→ **Stated problem**
Set out the listing below as a JSON list of strings, one string per line. Skip blank lines and leave the pictures out.

→ **Extracted records**
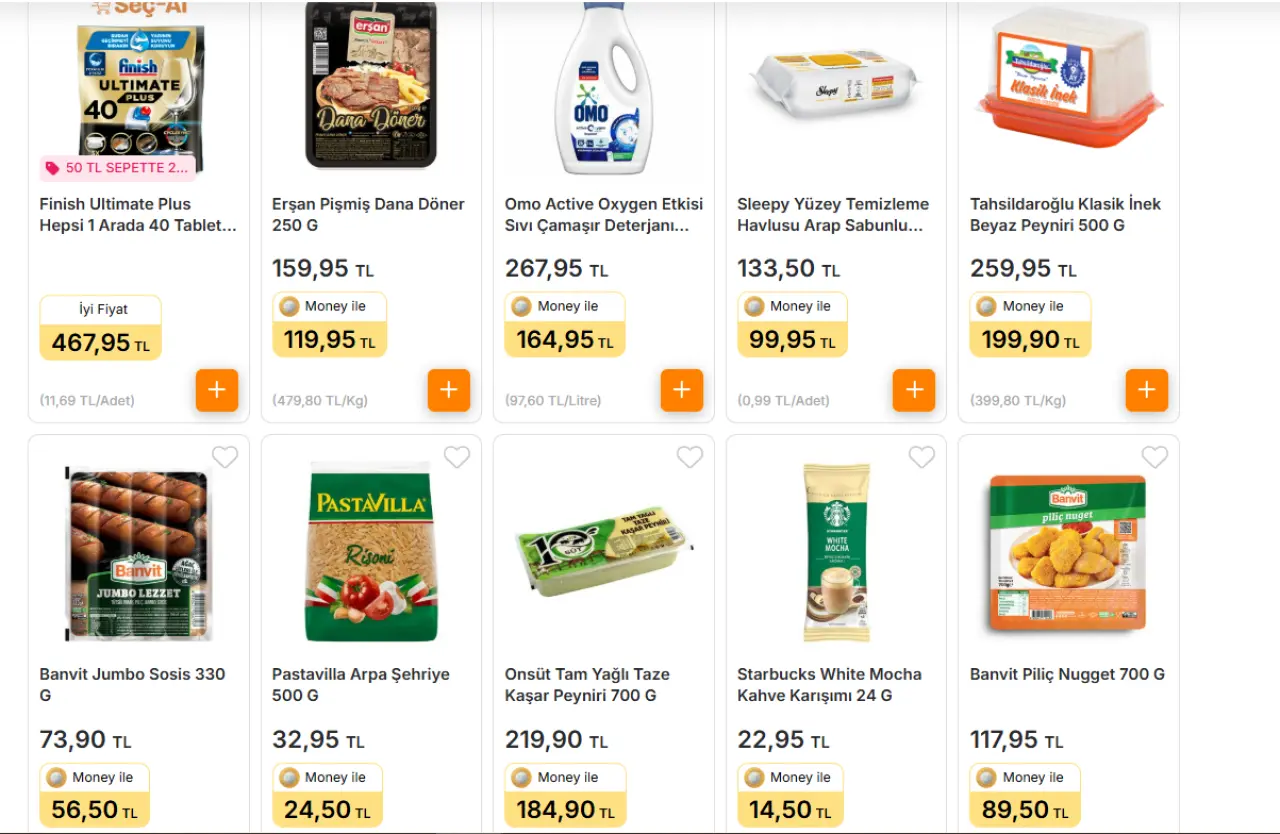Add Sleepy Yüzey Temizleme Havlusu to cart

914,390
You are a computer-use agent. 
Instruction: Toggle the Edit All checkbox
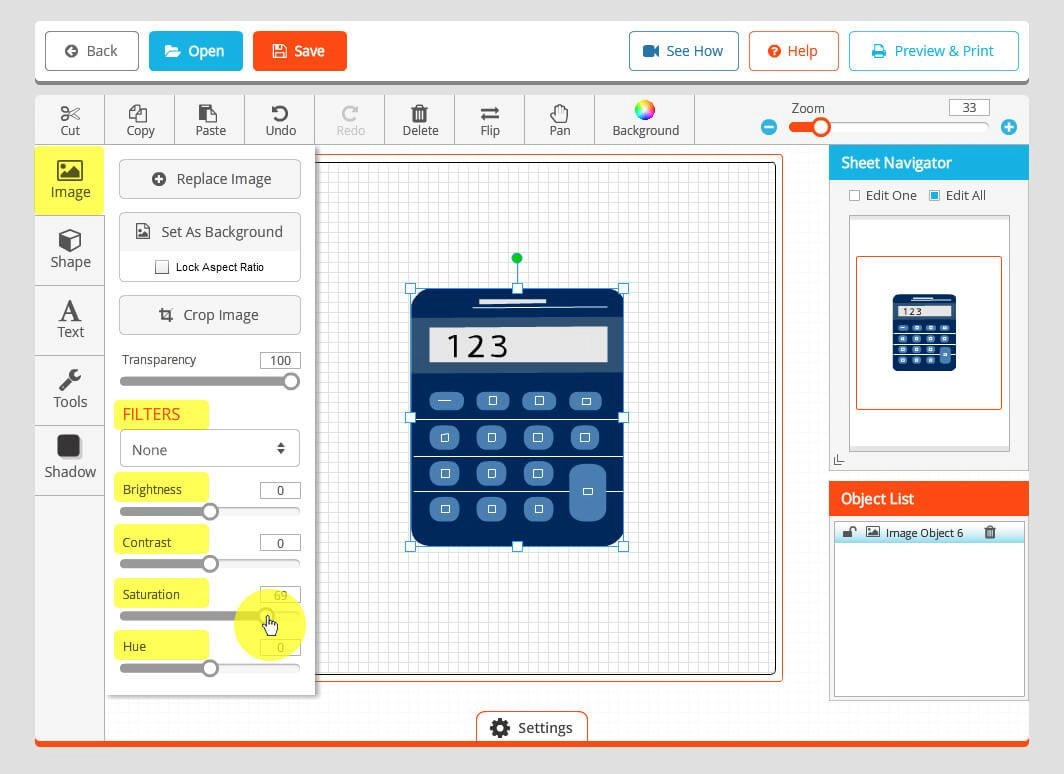click(x=934, y=196)
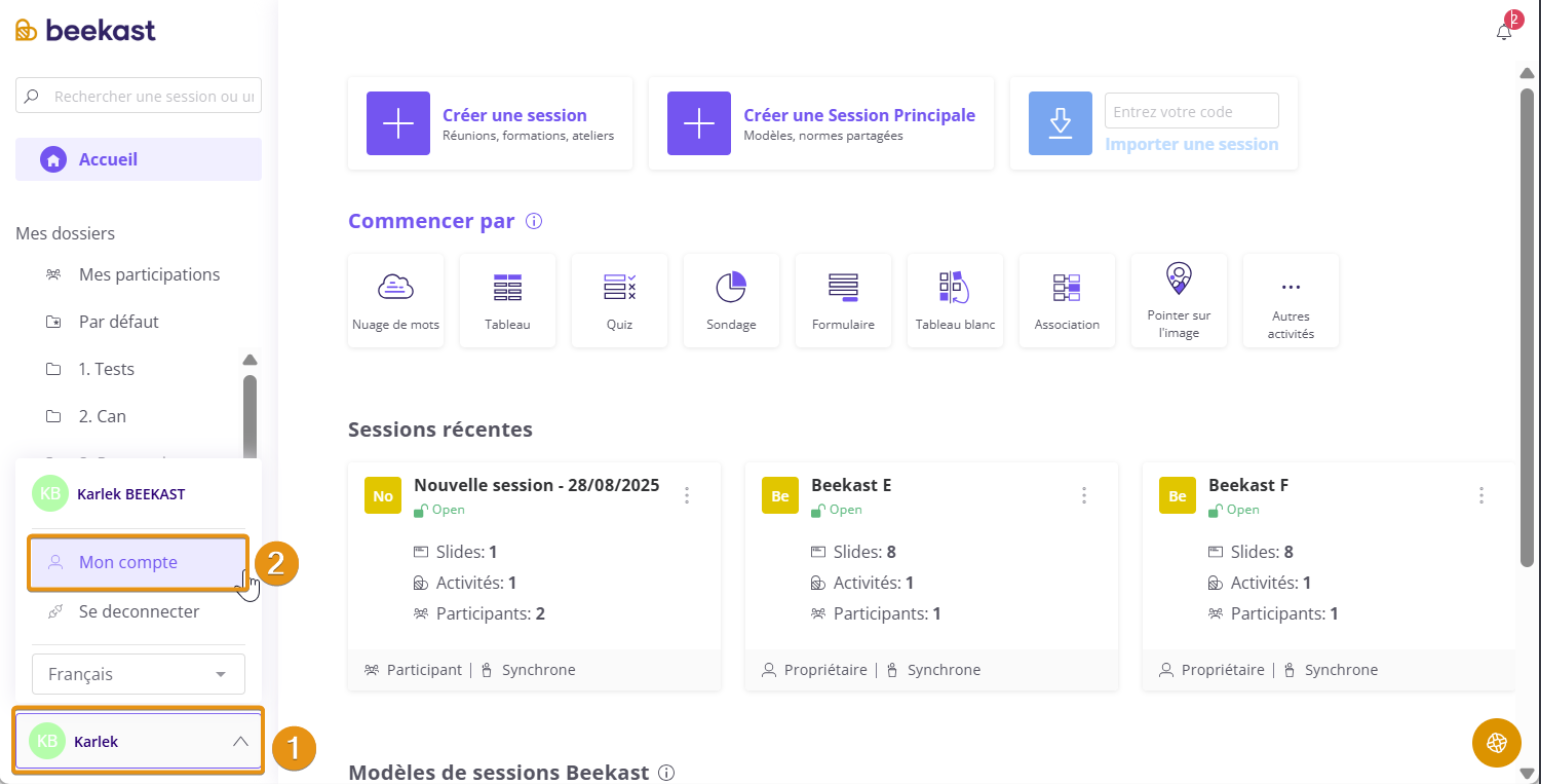The height and width of the screenshot is (784, 1541).
Task: Select Pointer sur l'image activity
Action: pyautogui.click(x=1179, y=300)
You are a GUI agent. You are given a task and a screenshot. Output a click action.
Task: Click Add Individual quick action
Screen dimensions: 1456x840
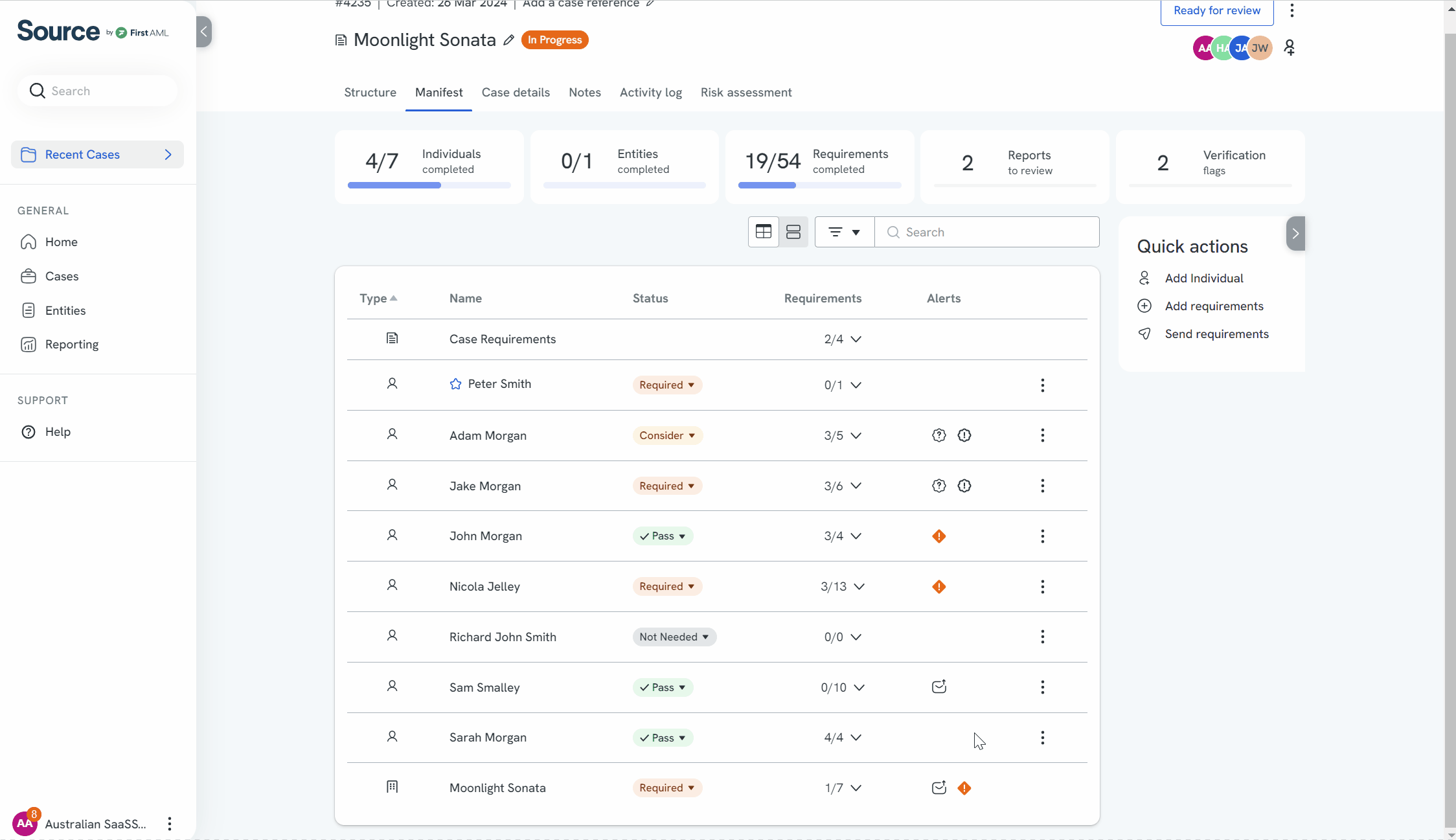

→ **Task result**
[
  "Add Sleepy Yüzey Temizleme Havlusu to cart",
  "914,390",
  "You are a computer-use agent. ",
  "Instruction: Toggle the Edit All checkbox",
  "click(x=934, y=196)",
  "The height and width of the screenshot is (784, 1541).",
  "Task: Select Pointer sur l'image activity",
  "Action: pyautogui.click(x=1179, y=300)",
  "You are a GUI agent. You are given a task and a screenshot. Output a click action.",
  "Task: Click Add Individual quick action",
  "Screen dimensions: 1456x840"
]